══ LISTED RECORDS ══

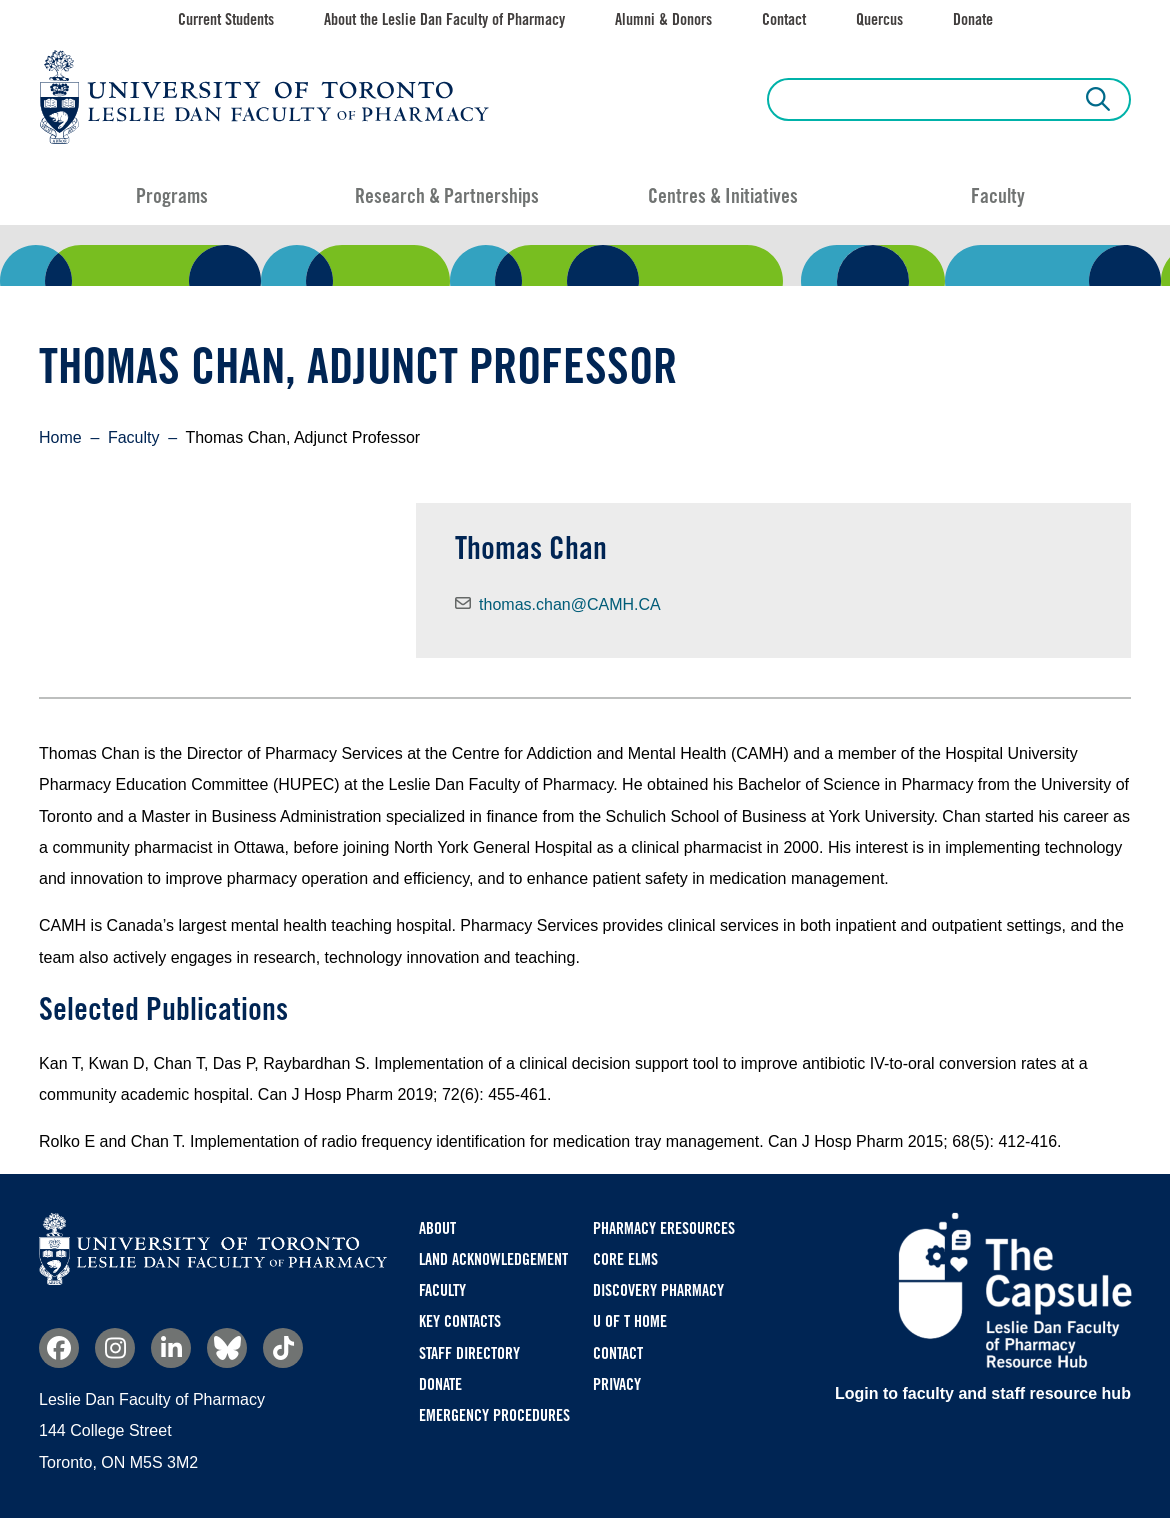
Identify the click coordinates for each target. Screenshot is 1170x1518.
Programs (172, 196)
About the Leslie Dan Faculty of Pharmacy (444, 19)
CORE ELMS (625, 1259)
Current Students (226, 19)
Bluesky (227, 1348)
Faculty (998, 196)
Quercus (879, 19)
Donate (973, 19)
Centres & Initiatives (723, 196)
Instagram (115, 1348)
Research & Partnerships (447, 196)
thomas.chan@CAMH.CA (570, 604)
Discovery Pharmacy (658, 1290)
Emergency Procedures (494, 1415)
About (437, 1228)
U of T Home (630, 1321)
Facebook (59, 1348)
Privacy (617, 1384)
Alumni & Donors (663, 19)
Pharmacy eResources (664, 1228)
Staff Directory (469, 1353)
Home (60, 437)
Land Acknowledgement (493, 1259)
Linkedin (171, 1348)
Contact (784, 19)
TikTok (283, 1348)
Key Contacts (460, 1321)
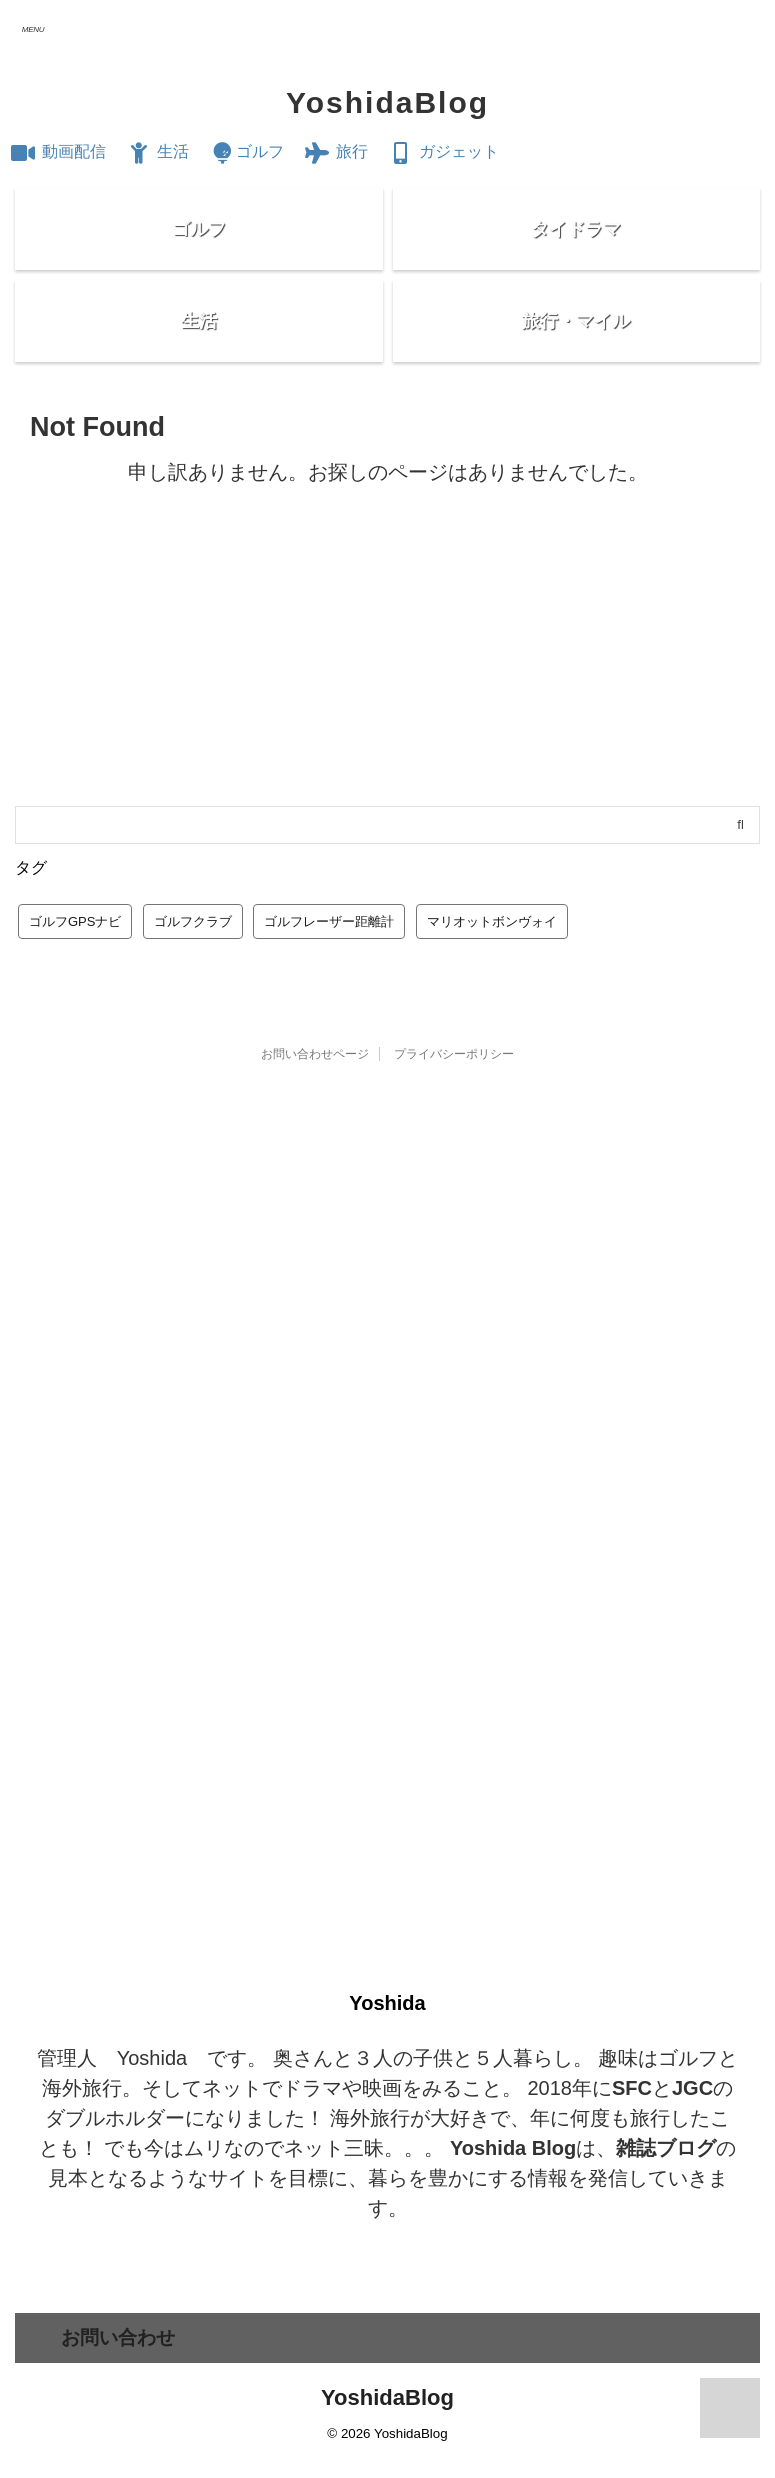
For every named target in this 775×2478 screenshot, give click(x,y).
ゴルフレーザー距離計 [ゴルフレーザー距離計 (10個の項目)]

═══

Copy every line of the data above word for word, omitting the pictures.

# OUTPUT
Identify the click coordinates for each target. Screenshot is 1170x1518.
Programs (172, 196)
About the Leslie Dan Faculty of Pharmacy (444, 19)
CORE ELMS (625, 1259)
Current Students (226, 19)
Bluesky (227, 1348)
Faculty (998, 196)
Quercus (879, 19)
Donate (973, 19)
Centres & Initiatives (723, 196)
Instagram (115, 1348)
Research & Partnerships (447, 196)
thomas.chan@CAMH.CA (570, 604)
Discovery Pharmacy (658, 1290)
Emergency Procedures (494, 1415)
About (437, 1228)
U of T Home (630, 1321)
Facebook (59, 1348)
Privacy (617, 1384)
Alumni & Donors (663, 19)
Pharmacy eResources (664, 1228)
Staff Directory (469, 1353)
Home (60, 437)
Land Acknowledgement (493, 1259)
Linkedin (171, 1348)
Contact (784, 19)
TikTok (283, 1348)
Key Contacts (460, 1321)
For every named target in this 775×2478 screenshot, give click(x,y).
ゴルフレーザー距離計 [ゴルフレーザー距離計 (10個の項目)]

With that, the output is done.